Do this: Reproduce the records starting at the line that contains "Viewport: 591px width, 1280px" and ending at the line that contains "pos(637,1456)", requests included, offsetting every number in the answer coordinates by 38. Give only these lines.
──────────
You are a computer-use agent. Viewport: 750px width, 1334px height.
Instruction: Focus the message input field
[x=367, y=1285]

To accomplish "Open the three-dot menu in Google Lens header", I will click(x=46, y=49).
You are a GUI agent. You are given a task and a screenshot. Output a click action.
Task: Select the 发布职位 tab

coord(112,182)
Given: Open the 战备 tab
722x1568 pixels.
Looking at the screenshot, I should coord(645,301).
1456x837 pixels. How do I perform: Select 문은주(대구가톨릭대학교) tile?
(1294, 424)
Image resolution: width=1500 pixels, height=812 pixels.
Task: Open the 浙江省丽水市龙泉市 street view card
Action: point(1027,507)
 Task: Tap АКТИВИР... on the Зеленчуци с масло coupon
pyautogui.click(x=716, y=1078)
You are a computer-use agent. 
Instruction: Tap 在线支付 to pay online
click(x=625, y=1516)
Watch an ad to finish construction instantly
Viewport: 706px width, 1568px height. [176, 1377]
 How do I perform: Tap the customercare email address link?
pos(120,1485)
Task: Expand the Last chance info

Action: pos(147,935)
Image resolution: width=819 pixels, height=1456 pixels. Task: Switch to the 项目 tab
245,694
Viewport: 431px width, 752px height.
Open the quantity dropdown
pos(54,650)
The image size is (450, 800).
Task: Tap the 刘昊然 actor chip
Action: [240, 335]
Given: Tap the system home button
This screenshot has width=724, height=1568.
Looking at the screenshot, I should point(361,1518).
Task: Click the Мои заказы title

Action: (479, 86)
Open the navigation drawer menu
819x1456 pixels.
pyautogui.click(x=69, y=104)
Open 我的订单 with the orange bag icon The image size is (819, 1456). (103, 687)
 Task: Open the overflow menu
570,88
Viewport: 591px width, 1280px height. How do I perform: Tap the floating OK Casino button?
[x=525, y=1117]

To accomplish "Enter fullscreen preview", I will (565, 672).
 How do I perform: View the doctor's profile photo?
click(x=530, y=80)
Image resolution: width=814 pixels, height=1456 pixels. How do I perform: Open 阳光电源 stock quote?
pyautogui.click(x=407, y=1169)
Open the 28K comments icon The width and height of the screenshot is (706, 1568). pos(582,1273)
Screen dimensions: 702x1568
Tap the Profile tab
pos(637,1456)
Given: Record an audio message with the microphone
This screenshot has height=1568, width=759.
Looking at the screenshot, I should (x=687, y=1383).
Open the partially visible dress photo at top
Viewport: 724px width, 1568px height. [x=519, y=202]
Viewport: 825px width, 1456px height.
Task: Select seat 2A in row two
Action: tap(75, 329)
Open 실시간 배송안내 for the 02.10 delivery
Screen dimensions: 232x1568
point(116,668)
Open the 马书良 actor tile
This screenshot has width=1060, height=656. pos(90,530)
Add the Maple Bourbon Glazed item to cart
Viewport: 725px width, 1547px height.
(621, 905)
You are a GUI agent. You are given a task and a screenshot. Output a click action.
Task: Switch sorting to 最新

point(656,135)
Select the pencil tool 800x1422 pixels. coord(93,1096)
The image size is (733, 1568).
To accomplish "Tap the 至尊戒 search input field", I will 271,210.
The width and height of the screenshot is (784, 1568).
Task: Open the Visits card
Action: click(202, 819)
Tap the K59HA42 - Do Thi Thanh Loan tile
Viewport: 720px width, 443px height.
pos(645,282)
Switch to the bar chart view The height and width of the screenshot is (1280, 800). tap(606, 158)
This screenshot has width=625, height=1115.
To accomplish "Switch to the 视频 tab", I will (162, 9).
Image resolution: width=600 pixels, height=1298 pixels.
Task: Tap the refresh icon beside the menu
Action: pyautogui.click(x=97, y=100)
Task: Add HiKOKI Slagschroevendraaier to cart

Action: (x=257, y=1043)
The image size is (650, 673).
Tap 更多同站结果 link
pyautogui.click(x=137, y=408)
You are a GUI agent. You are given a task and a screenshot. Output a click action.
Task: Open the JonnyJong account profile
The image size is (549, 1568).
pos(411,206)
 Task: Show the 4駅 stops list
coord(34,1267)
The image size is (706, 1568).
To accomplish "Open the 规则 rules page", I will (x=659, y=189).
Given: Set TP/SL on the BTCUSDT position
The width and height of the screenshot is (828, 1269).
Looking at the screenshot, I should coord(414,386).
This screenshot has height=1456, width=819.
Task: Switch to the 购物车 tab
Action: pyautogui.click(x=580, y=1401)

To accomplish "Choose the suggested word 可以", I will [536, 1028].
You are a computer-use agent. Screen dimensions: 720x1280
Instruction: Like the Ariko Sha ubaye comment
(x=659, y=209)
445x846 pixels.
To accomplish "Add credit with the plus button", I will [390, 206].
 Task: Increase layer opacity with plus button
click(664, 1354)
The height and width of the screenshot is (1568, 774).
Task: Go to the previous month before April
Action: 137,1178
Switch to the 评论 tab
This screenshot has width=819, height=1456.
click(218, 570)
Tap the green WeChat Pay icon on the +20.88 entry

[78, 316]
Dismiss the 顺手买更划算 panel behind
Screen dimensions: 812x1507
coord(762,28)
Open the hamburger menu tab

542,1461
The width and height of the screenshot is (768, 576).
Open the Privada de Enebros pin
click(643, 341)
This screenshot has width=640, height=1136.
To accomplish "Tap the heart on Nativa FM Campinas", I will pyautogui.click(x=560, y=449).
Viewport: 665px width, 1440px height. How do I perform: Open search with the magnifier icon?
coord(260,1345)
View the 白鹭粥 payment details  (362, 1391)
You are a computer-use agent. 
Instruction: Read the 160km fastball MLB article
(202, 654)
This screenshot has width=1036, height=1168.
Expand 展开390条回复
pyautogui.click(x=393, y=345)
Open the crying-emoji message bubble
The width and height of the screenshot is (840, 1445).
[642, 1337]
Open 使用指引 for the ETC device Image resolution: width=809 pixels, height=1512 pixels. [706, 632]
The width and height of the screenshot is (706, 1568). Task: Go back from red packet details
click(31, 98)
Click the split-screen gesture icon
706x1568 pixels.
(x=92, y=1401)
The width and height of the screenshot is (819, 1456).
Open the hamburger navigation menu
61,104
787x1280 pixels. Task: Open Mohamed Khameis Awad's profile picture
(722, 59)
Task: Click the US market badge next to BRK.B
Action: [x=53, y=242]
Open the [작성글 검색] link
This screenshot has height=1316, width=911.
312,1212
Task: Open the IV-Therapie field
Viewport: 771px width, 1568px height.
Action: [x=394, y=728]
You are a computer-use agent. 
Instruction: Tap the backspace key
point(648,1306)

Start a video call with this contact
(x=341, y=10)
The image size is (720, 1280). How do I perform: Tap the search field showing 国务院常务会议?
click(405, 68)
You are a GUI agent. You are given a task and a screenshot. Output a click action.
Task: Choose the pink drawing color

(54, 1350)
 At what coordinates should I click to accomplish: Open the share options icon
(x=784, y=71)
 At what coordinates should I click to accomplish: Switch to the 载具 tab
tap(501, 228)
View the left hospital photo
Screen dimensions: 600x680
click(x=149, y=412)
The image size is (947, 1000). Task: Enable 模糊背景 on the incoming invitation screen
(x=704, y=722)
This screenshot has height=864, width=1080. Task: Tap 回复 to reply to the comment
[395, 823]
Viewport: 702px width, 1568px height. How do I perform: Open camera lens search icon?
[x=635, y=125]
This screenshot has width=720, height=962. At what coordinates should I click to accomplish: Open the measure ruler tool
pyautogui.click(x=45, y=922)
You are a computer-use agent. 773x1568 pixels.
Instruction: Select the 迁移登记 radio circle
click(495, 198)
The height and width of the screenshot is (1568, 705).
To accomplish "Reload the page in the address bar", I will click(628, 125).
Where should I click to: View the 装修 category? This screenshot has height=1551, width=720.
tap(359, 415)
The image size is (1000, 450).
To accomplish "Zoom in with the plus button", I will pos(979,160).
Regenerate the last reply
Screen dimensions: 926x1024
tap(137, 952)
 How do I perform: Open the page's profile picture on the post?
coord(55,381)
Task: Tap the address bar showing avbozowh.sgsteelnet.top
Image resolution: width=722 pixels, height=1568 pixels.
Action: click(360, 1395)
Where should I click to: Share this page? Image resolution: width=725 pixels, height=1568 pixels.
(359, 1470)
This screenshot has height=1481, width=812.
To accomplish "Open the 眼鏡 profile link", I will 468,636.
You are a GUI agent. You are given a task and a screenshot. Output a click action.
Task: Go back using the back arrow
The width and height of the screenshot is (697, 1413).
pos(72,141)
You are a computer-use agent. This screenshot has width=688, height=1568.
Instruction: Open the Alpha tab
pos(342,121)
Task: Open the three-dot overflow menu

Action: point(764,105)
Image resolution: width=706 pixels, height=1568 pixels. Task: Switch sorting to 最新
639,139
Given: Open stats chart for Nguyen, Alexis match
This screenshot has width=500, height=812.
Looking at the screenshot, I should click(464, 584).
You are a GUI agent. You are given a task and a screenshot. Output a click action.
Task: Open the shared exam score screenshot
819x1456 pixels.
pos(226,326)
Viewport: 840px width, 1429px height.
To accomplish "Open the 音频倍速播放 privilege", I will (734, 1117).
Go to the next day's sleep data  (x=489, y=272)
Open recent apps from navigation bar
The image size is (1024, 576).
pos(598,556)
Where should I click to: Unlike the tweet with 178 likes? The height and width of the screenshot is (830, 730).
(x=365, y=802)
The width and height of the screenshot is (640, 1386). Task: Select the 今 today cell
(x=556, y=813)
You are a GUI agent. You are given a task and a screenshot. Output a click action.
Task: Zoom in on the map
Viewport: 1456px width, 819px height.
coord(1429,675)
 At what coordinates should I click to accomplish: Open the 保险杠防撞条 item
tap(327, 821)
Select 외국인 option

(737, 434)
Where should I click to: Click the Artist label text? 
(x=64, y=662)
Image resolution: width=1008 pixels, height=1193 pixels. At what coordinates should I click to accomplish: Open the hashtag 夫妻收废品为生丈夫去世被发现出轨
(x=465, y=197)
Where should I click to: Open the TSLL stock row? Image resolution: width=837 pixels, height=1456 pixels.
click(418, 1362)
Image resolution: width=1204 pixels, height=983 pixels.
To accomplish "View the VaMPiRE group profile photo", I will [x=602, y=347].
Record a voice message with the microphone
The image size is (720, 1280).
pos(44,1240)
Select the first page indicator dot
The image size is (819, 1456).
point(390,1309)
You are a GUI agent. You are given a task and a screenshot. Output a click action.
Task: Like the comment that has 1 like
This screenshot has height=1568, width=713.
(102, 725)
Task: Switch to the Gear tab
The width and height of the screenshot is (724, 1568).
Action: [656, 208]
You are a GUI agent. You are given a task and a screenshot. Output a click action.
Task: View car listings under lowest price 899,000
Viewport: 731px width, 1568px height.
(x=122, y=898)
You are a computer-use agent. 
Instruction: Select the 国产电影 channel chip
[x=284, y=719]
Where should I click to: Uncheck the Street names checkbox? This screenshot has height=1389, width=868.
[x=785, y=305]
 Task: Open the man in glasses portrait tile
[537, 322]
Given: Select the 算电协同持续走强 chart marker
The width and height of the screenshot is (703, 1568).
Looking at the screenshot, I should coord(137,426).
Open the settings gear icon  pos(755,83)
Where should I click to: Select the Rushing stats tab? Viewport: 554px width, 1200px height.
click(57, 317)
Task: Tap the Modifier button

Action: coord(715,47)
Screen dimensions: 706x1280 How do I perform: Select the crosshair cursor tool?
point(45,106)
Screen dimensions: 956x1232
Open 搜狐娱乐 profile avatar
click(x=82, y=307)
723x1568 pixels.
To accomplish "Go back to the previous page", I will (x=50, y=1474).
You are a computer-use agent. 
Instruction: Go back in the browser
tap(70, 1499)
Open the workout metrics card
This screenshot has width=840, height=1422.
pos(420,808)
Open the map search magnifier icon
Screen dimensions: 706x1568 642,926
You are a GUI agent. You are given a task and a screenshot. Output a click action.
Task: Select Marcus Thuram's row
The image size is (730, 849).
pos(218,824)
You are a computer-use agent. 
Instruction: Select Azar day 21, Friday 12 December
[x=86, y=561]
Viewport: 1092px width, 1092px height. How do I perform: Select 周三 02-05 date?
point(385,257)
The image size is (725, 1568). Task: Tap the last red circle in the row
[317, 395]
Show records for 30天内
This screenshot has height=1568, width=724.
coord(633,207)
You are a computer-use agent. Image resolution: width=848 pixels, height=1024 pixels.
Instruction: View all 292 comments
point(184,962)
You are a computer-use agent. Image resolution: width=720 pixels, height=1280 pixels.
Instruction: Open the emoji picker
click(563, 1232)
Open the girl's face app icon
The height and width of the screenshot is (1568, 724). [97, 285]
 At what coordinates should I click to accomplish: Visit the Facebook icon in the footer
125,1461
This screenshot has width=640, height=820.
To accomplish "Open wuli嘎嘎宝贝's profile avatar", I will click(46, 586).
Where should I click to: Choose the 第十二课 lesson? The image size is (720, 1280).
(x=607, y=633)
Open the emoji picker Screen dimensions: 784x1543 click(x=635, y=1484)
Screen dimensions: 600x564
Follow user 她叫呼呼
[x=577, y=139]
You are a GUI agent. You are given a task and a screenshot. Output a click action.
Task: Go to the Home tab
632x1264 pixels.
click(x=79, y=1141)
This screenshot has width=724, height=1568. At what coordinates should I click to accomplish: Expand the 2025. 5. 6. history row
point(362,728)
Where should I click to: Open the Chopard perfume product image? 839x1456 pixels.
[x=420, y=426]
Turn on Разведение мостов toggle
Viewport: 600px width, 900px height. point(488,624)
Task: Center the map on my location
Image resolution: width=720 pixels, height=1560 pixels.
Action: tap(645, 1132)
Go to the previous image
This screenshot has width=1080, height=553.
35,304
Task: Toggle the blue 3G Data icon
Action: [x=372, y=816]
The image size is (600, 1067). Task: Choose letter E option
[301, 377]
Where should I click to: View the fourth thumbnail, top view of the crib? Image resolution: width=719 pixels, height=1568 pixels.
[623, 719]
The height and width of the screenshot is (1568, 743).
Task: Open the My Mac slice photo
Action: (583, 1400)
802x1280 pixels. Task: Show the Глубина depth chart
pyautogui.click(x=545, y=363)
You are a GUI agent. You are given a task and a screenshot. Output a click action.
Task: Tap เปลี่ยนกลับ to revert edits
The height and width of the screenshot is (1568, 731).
──────────
Response for this exercise:
Viewport: 591px width, 1280px height. How do I perform: Tap the floating OK Casino button?
[x=563, y=1155]

To accomplish "Enter fullscreen preview", I will (603, 710).
 How do I perform: View the doctor's profile photo?
click(x=568, y=118)
Image resolution: width=814 pixels, height=1456 pixels. How do I perform: Open 阳光电源 stock quote?
pyautogui.click(x=445, y=1207)
Open the 28K comments icon The width and height of the screenshot is (706, 1568). pos(620,1311)
Screen dimensions: 702x1568
Tap the Profile tab
pos(675,1494)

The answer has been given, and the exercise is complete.